This is how I play miniature golf: I give genuine effort to the first two or three holes, gamely aiming my ball into the clown's mouth or between the duck's webbed feet. Then I lose heart and control, and in no time I'm whacking my ball right off the turf and into the bushes beside it.
Usually, I flip the ball outside the fence before I quit altogether.
I once scored a hole-in-one at a local mini-golf spot, and far from inspiring me, even that game ended with my ball on the nearby highway.
You think I'm about to say I played miniature golf and loved it, but no.
I'm about to say I watched my older grandson and my husband play miniature golf, and I loved that.
We had taken this boy on an entirely different excursion -- a visit to underground caverns. We thought he would adore it, his parents thought he would adore it, and he thought he would adore it. We were all wrong.
The dungeon-y aspect of the cave, the wet walls, the standing puddles and the occasional narrow passageways all served to give him either genuine claustrophobia or a solid case of the heebie-jeebies. We didn't stay long.
When we emerged from the depths, the miniature golf course was in our direct line of sight. A father and two children were playing a hole.
My grandson, whose social confidence is sturdy, approached the trio immediately.
"Can I have the next turn?" he asked nicely. The players looked at him, at a complete loss. In my pre-grandchildren days, I would have reacted just like that.
Now, of course, I understand my grandson was following instructions his parents have laid out: Do not snatch toys from the hands of others. Be patient, and ask if you can use it next.

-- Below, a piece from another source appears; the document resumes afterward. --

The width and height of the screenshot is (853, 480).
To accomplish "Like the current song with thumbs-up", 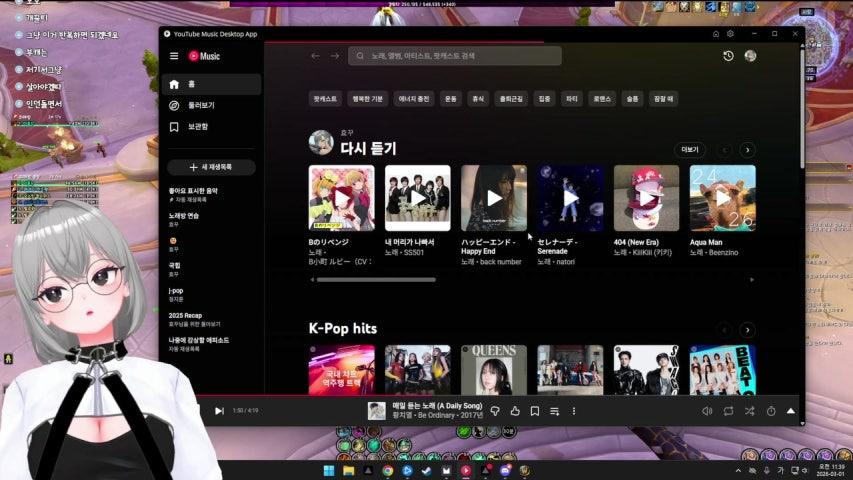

Sophisticated people acquainted with the game of mini-golf tend to forget they once didn't grasp such social nuances as renting clubs and balls.
As I walked my grandson off the trio's green, I explained to him. Did he want to try it? we asked.
Five minutes later, grandfather and grandson approached the first tee.
I had volunteered to be both audience and commentator, which turned out to be just as well, since our grandson immediately devised his own game rules. He would hit his ball, run to wherever it stopped, and proceed to tap, nudge and, really, use his club as one would use a spatula to move sausages to one side of the pan. When his red ball had been escorted into the cup, his grandfather would hit his green one, whereupon our boy would take over and shepherd that ball into the cup, as well.
But here's the thing: Every time our grandson placed his ball on the mat and took that initial stroke, the ball wound up inches from the hole. He didn't aim for the suggested bank shots; he didn't realize it was possible to go around the man whose legs and feet made a tunnel in the middle of one hole.
He just hit the ball, usually, thanks to his grandfather's suggestion, with the correct side of the club. And there the ball would be, so close to the cup a breeze might waft it in.
"Good job, Ernie!" said my husband.
"Good job, Bert!" said our grandson, who not only doesn't know Mr. Els, he doesn't watch television and knows the Sesame Street Muppets only through social osmosis.
When we reached the last hole, I showed him how the ball would drain away down a tube instead of falling into a cup.
He was both shocked and intrigued. When we discovered that the balls from his game and 10 others were inside an unlocked box outside the final green, he insisted on counting them and then counting again as he dropped each ball into the last cup and watched them roll through the tube and into the box. This was satisfying for everyone.
"Good job, Tiger!" said his grandfather.
"Good job ... Lion!" our grandson said back.
It was the most fun I've ever had at a miniature-golf course. I can't wait to go back.